Reuters : Islamist militants kill 21 in NW Pakistan blast

Thursday, October 25, 2007

Islamist militants kill 21 in NW Pakistan blast

By Hameedullah Khan | October 25, 2007

MINGORA, Pakistan, Oct 25 (Reuters) - Islamist militants killed at least 21 people in what may have been a suicide attack on an army convoy in northwest Pakistan, where a Taliban-style movement has taken root, officials said on Thursday.

The blast in the Swat valley set fire to a truck laden with ammunition a day after the military sent around 2,000 troops to the district in response to growing militant activity.

"We are trying to find out whether it was a suicide attack or a roadside blast," Malik Naveed, commander of the paramilitary Frontier Corps in Swat, told Reuters by telephone. "Our people are on the spot to find out the cause."

The bodies of the victims were badly burnt. Naveed said at least 17 of the dead were soldiers.

Gul Haleem, in charge of the casualty department at a hospital in the town of Saidu Sharif, said he had counted 21 corpses.

President Pervez Musharraf condemned the "dastardly terrorist attack" on the convoy, the state-run Associated Press of Pakistan reported.
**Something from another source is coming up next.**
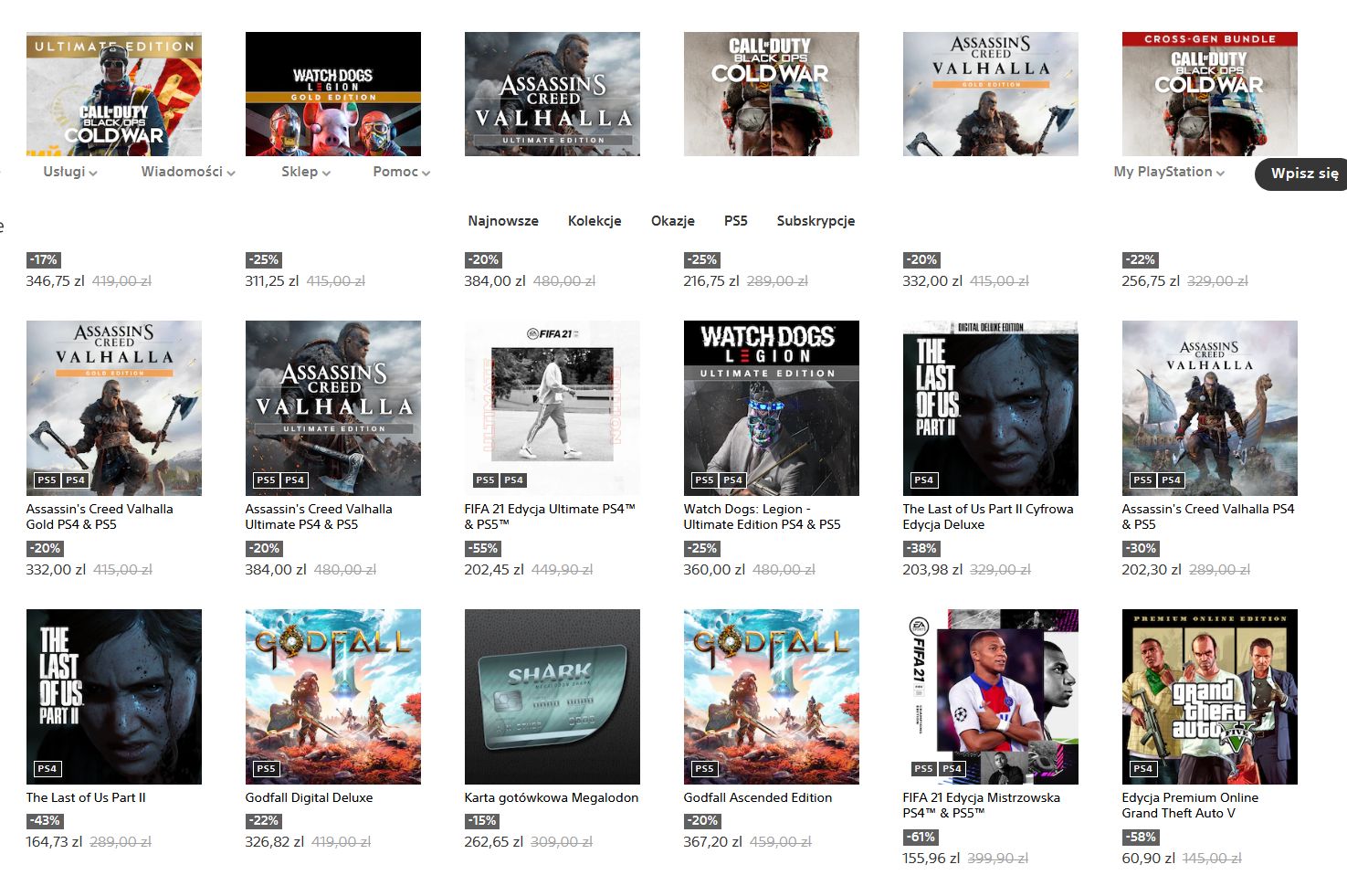Open the FIFA 21 Edycja Mistrzowska cover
State television reported that a firefight had broken out after the blast, the latest in a series of attacks on security forces in recent months which have killed hundreds of people. Witnesses said, though, it was the sound of ammunition exploding.

"When we reached near the truck it was burning. Flames were rising high into the sky. Ammunition was exploding. Police stopped us going near the truck," local resident Saeed Khan said.

SUICIDE ATTACK?

Police said the explosion had been caused by a roadside bomb, but security and government officials said the cause was still being investigated.
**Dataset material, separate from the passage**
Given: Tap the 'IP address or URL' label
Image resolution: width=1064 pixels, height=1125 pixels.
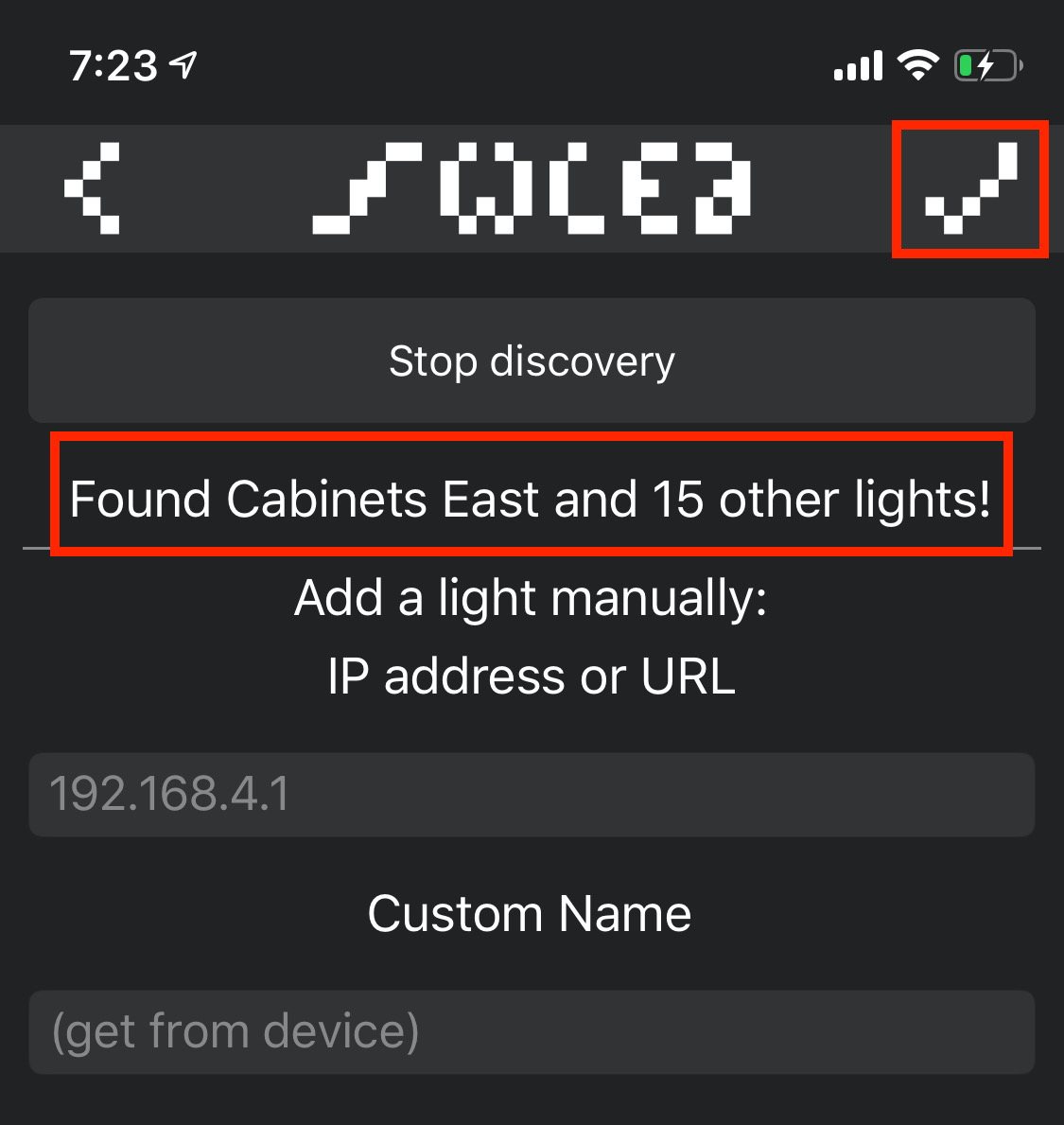Looking at the screenshot, I should (x=532, y=676).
"Initial information suggests the blast was caused by an improvised explosive device, but we are investigating," said Arshad Majeed, a senior government official. "It could be a suicide attack."
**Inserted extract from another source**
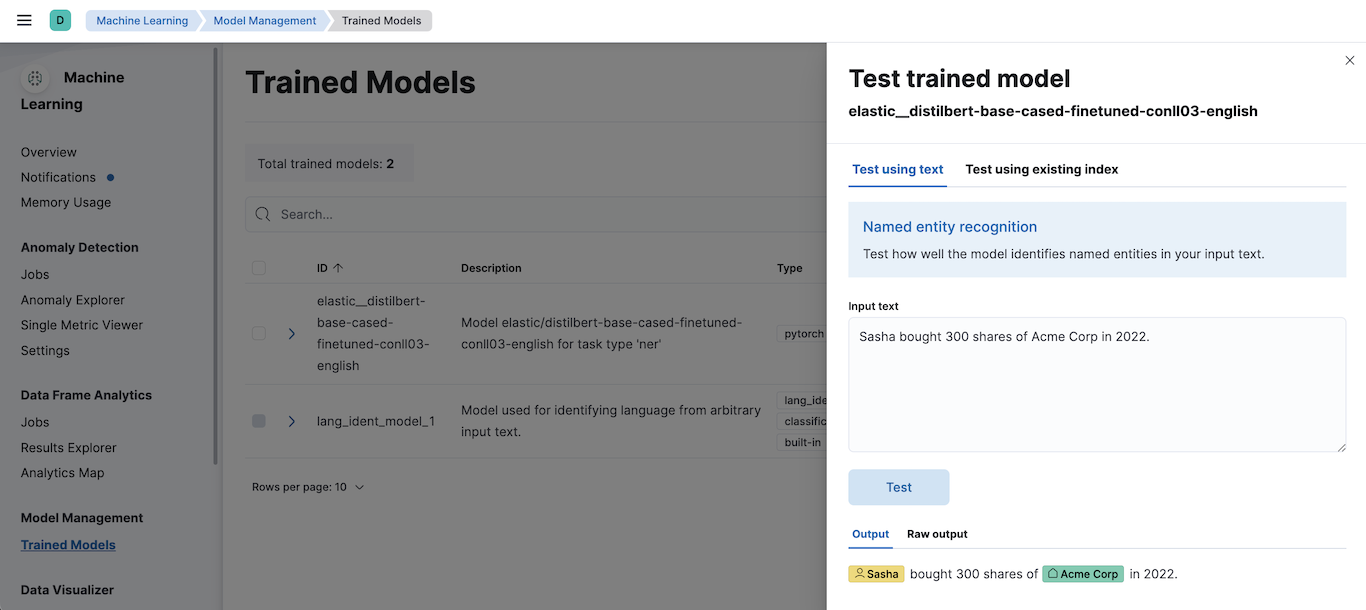Switch to the Test using existing index tab
The height and width of the screenshot is (610, 1366).
(x=1041, y=169)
Swat has seen a surge in militant activities since Maulana Fazlullah, a pro-Taliban cleric, reportedly launched an illegal FM radio calling people to jihad or Muslim holy war.

Fazlullah is de facto head of a pro-Taliban group, Tehrik-e-Nifaz-e-Shariat-e-Mohammadi (TNSM) or Movement for the Implementation of Mohammad's Sharia Law, which was banned by U.S. ally President General Pervez Musharraf in January 2002.

Militants have attacked security forces and carried out bomb attacks in recent months in the scenic valley in North West Frontier Province, and have been forcing residents there to follow a strict Islamic code.

Pakistani tribal areas have been a hotbed of support for al Qaeda and Taliban militants who have fled Afghanistan. Thousands of soldiers and militants have been killed in battles in these regions.

Violence has escalated across Pakistan since July, when militants scrapped a peace deal and the army raided a radical mosque in the capital, Islamabad.

Officials suspect Islamist militants were behind the worst blast in Pakistan's 60-year history, when at least 139 people were killed in Karachi last week in a suicide attack on a procession led by former prime minister Benazir Bhutto on her return from eight years of self-imposed exile.